Edinburgh Fringe 2016
The history of frontal lobotomy with a little burlesque and a soundtrack from Tom Waits
There’s a delicate cheekiness in the air. It’s a mix of disarming innocence, a coy smile and a theatrical wink which keeps you constantly intrigued by Jeu Jeu la Foille: Frontal Lobotomy
Victoria Hancock inhabits Jeu Jeu as if she’s dancing inside her – it’s all very poised, unless she chooses to skilfully undercut what she’s just created and leave you chuckling in her slipstream. It’s a sort of naff cabaret burlesque meets science class, where the naffness is all part of the package. It immediately tickles your funny bone, letting you sit back and savour the formality being traduced. She’s got the outward vulnerability of a Miranda Hart and the inner steel of a Joanna Lumley – the professor wears garters.

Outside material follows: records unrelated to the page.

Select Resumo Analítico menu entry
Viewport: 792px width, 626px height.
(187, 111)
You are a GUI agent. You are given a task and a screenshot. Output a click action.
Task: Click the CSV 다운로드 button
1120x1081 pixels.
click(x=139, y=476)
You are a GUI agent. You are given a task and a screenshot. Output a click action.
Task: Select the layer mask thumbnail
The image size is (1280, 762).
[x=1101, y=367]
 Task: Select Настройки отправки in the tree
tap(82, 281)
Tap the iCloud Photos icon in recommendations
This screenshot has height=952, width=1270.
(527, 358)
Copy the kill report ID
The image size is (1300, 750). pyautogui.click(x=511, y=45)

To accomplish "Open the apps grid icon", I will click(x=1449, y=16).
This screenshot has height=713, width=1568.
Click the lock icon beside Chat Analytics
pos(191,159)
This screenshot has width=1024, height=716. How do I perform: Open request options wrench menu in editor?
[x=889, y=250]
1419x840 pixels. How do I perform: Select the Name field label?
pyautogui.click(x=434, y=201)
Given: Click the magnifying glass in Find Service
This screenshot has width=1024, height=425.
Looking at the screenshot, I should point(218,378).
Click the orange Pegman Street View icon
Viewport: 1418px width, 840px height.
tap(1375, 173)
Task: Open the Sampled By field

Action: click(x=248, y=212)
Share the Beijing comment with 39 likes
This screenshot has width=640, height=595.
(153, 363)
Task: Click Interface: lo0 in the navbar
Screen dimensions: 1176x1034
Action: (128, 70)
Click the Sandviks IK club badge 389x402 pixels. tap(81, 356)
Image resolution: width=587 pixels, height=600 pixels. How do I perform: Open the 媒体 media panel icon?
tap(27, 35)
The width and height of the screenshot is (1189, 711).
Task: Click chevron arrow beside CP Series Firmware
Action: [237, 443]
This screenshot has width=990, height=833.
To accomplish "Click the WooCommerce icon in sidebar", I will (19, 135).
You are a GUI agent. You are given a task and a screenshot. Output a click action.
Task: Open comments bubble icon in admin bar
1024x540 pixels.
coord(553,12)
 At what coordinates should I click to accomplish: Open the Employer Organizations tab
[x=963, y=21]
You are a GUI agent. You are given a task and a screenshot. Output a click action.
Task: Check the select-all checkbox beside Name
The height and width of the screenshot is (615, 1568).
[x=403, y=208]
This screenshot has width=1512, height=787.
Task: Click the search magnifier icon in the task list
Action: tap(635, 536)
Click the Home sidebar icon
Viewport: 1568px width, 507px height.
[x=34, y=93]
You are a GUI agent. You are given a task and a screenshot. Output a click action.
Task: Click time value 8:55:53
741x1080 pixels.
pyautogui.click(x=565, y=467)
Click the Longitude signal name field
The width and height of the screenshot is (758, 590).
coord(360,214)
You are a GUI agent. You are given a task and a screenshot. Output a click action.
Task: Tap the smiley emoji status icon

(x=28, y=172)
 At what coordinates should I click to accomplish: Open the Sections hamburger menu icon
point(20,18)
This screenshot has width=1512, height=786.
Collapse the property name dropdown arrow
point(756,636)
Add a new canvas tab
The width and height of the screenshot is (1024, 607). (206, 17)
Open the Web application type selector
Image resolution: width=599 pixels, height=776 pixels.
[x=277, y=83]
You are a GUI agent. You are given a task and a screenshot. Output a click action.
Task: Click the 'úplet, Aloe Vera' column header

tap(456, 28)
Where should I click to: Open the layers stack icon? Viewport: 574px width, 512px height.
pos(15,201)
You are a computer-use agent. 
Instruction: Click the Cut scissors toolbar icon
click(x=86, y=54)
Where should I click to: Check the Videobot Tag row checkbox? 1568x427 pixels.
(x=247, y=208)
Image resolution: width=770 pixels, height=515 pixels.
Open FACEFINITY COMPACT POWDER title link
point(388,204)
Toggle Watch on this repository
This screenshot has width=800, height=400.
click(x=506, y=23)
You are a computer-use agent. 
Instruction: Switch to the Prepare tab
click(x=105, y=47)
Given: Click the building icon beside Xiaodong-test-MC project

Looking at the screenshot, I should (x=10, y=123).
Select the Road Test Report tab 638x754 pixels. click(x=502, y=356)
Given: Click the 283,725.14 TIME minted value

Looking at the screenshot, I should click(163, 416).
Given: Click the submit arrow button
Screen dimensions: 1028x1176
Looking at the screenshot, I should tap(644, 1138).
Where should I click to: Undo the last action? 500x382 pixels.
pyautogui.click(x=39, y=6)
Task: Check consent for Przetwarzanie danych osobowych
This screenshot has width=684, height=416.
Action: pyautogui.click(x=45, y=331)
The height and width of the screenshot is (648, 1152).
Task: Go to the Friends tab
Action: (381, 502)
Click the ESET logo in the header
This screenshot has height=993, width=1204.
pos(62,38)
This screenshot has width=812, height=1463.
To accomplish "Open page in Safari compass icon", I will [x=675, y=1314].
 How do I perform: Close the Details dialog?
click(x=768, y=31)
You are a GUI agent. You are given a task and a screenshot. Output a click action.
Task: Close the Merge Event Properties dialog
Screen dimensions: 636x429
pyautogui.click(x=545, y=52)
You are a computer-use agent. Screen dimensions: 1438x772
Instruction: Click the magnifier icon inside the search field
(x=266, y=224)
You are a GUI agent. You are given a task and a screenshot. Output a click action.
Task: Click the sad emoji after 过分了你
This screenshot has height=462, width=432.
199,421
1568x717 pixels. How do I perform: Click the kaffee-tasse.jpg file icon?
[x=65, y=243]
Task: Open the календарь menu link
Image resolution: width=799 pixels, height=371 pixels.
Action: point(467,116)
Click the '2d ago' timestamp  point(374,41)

The story is loosely about the history of the frontal lobotomy – this is delivered by several short lectures from notes by a stern doctor/madame in a basque with a white doctor’s coat thrown over the top. This is the first of several instances where characters merge or sit deliberately, uncomfortably, atop each other. Tying together the themes is a running soundtrack/soundscape of Tom Waits, either playing live (archly and hilariously mimed by Jeu Jeu in a hastily donned slouch hat – the arrival of her band is a treat – or Waits appearing as a puppet, manipulated by her, smoking a cigarette – the ultimate louche cannon.
The resounding melancholy of Waits – Hancock/Jeu Jeu’s self-confessed fixation is the echo and counterpoint to the frankly horrific history of pre-frontal lobotomy. Walter Freeman, Jeu Jeu tells us, the American pioneer of the ultimate cure for mental illness, once treated 25 patients in a day with his ice-pick operation. Just when you think it might get serious, she treats the audience to a little off-kilter striptease. Add into this mix the fact that the ladies toilet is at the back of the room in Southside Social – which Jeu Jeu acknowledges and plays off the punters who are off for a discomfort break.
Her relationship with the audience is the key to the success of the piece. She may use the audience members to illustrate her lecture-demonstration from time to time, with various levels of engagement, but it’s all handled so expertly, so effortlessly, that it all feels off-the-cuff and refreshingly – well, innocent.
The finale has echoes of Waits’ gravelly mournfulness – lamenting lost love and perhaps the sadness of those who believed that Freeman’s treatment would cure them and set them free. Jeu Jeu disappears into the night, like a forgotten memory – or the smoke from Waits’ ubiquitous cigarette.